Fußball: Bezirksliga 7
SVD macht gleich einen Riesensatz

Drensteinfurt -

Völlig überraschend setzte sich der SV Drensteinfurt mit 3:2 in Wiescherhöfen durch.

Sonntag, 12.02.2017, 20:02 Uhr

Oliver Logermann avancierte mit seinen zwei Toren und einer Torvorbereitung zum Matchwinner für den SV Drensteinfurt.
Oliver Logermann avancierte mit seinen zwei Toren und einer Torvorbereitung zum Matchwinner für den SV Drensteinfurt. Foto: Kleineidam

Dass Testspiel-Ergebnisse oft keine Aussagekraft haben, zeigte der erste Auftritt der Fußballer des Bezirksligisten SV Drensteinfurt nach der Winterpause in der Liga. Die schlechte Vorbereitung mit vielen Ausfällen und vier Pleiten in fünf Partien interessierte spätestens am Sonntag um 16.45 Uhr niemanden mehr. Die Drensteinfurter erwischten den bisherigen Tabellenführer TuS Wiescherhöfen mit dem 3:2 eiskalt, fügten Wiescherhöfen die erst zweite Niederlage der Saison zu, feierten nach zuvor fünf Pflichtspielen ohne Sieg den achten Erfolg und machten in der Tabelle einen Riesensatz vom zehnten auf den fünften Platz. Matchwinner war Oliver Logermann, der zwei Tore erzielte und eins vorbereitete.

„Er wird ein Problem kriegen zu erklären, dass er nur noch an der Seitenlinie stehen wird“, sagte SVD-Coach Ivo Kolobaric und spielte darauf an, dass der spielende Co-Trainer Logermann im Sommer sein Amt übernehmen wird. Kolobaric freute sich riesig über den Coup in Hamm: „Wenn wir kompakt stehen und Gas geben, können wir jeden schlagen.“

Logermann hatte den Außenseiter in der neunten Minute in Führung gebracht. Ercan Taymaz und Dennis Popil hätten erhöhen können, wenn nicht gar müssen. Steven Degelmann (35.), Spielertrainer der seit zwölf Partien ungeschlagenen Wiescherhöfener, und Dennis Steinke (42.) drehten das Spiel vor der Pause. „Zwei Gegentore Marke SVD – aus dem Nichts“, sagte Kolobaric. „Doch dieses Mal ging‘s in die andere Richtung.
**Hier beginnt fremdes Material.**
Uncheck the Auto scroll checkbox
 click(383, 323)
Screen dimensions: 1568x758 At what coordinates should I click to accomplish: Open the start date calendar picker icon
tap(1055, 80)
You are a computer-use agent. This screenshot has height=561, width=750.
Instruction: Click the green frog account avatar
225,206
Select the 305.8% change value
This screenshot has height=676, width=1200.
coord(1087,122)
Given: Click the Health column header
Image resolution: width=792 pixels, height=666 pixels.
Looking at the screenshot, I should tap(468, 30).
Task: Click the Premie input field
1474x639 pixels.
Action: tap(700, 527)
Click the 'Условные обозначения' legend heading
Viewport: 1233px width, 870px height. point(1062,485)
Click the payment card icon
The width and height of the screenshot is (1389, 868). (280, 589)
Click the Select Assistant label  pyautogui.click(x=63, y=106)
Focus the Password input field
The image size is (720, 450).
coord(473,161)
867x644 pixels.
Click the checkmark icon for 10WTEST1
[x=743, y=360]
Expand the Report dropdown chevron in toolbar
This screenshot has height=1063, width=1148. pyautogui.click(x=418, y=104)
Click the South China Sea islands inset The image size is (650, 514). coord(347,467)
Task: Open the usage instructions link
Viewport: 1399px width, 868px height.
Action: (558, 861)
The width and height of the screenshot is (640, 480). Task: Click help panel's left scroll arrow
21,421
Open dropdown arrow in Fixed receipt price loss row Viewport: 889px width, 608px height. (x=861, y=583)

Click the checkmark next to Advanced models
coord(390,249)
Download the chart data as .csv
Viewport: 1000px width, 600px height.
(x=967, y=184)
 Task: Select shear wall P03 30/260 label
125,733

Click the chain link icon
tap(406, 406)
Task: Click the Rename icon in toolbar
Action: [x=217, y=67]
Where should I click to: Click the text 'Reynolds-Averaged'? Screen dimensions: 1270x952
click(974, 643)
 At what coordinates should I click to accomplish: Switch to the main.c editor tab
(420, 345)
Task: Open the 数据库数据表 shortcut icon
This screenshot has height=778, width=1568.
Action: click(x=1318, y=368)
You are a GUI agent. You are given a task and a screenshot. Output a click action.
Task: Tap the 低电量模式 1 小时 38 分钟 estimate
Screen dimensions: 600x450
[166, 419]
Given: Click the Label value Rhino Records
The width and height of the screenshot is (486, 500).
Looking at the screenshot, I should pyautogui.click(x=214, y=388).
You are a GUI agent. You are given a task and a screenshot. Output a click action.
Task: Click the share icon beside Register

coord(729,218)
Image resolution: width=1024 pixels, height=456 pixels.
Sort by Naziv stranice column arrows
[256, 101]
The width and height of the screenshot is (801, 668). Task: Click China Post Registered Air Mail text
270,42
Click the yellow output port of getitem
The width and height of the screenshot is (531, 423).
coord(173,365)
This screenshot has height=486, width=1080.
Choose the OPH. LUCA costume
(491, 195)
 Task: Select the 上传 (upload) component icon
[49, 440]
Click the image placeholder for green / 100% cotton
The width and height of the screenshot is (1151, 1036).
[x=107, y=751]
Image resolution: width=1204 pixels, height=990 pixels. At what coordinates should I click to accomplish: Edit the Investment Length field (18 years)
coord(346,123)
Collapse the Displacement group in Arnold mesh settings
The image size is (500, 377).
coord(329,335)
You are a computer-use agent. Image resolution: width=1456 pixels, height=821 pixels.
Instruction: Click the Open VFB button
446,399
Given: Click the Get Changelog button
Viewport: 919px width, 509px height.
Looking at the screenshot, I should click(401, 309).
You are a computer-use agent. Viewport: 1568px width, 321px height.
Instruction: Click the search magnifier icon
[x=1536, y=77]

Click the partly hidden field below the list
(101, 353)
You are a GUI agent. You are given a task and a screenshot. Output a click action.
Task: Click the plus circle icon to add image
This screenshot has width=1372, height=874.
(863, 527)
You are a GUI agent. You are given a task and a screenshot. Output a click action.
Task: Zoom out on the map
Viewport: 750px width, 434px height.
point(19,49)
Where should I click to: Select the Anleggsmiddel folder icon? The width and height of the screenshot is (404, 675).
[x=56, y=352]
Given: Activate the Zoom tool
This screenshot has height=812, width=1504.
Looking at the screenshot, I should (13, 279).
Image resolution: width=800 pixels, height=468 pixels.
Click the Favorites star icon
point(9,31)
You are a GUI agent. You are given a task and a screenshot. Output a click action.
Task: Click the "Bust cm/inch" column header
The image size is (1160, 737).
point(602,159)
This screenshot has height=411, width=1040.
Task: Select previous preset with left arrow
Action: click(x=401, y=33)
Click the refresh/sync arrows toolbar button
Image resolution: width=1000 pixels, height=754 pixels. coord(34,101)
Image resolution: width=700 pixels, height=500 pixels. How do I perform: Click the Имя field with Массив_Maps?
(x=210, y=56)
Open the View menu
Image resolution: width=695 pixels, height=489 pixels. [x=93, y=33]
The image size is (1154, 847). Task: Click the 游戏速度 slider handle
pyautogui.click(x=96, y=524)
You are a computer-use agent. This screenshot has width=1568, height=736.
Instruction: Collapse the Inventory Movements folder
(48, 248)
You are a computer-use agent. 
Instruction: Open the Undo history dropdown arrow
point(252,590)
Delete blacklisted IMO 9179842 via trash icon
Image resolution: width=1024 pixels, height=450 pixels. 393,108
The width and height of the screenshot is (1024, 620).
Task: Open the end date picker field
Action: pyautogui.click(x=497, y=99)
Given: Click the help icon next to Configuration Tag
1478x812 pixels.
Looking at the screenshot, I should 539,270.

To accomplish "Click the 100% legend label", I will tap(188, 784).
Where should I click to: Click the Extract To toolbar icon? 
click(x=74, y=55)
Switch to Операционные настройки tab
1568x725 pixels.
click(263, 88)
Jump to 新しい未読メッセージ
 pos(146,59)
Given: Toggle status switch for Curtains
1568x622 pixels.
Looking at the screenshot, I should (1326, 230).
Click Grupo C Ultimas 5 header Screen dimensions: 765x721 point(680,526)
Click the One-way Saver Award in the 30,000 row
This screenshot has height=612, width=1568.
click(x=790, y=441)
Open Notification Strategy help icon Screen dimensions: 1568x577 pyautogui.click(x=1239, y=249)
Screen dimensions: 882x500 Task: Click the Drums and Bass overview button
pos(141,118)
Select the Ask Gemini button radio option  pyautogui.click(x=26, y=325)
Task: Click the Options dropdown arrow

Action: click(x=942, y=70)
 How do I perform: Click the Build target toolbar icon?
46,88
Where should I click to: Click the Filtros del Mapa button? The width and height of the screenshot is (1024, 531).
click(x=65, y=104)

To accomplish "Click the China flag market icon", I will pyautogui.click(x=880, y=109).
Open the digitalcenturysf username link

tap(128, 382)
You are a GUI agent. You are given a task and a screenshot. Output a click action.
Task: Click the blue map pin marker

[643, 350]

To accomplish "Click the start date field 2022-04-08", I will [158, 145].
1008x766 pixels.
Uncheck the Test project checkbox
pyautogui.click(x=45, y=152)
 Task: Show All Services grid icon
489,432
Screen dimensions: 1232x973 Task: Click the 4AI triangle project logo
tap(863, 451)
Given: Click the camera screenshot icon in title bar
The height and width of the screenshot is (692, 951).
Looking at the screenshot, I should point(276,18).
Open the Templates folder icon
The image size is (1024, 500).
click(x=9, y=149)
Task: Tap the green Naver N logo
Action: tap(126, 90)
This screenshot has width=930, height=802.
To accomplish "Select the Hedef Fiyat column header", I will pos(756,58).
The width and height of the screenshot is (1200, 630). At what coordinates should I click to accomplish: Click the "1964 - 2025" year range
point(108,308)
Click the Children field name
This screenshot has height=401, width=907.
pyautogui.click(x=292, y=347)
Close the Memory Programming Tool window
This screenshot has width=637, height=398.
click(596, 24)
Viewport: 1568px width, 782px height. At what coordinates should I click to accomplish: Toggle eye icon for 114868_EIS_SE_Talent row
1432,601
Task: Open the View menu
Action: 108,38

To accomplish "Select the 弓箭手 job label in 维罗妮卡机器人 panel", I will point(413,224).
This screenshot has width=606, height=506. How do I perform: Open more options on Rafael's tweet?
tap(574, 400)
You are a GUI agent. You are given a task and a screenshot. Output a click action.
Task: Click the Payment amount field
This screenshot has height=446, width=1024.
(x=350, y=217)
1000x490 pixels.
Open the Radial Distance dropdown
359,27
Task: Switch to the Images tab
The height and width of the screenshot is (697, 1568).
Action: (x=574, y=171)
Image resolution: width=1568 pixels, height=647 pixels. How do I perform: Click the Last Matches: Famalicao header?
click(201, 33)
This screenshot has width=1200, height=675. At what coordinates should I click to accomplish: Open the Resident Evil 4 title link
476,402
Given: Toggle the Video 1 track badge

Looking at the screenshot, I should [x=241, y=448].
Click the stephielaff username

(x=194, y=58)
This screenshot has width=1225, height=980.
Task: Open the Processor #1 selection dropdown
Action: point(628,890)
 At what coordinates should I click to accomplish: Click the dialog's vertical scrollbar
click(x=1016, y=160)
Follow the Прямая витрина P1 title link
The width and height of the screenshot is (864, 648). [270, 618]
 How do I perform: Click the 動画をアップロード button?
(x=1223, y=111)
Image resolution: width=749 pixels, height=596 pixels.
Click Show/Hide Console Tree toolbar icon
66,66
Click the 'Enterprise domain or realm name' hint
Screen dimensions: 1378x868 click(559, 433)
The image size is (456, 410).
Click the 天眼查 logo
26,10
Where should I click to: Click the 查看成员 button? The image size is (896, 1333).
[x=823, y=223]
Wir haben mehr und mehr Selbstvertrauen bekommen und in der zweiten Halbzeit unser Spiel gemacht.“

Zwar hatte der TuS Wiescherhöfen insgesamt mehr Ballbesitz, doch der SVD hielt „ziemlich aggressiv“ dagegen. Das wurde belohnt: Mit einem Schuss in den Knick glich Logermann aus (67.) – sein siebtes Saisontor. Nach dem 2:2 und einer Gelb-Roten Karte für die Gastgeber (80.) waren die Stewwerter psychologisch im Vorteil. Eine Vorarbeit von Logermann nutzte Dennis Popil zum spätern 2:3 (83.).

SV Drensteinfurt: Kemper, Fröchte, Niemeyer, Niehues, Logermann, S. Wiebusch, Schouwstra (64. Grönewäller), Popil (90. Pankok), Möllers, van Elten, Taymaz (90.+3 Diepenbrock).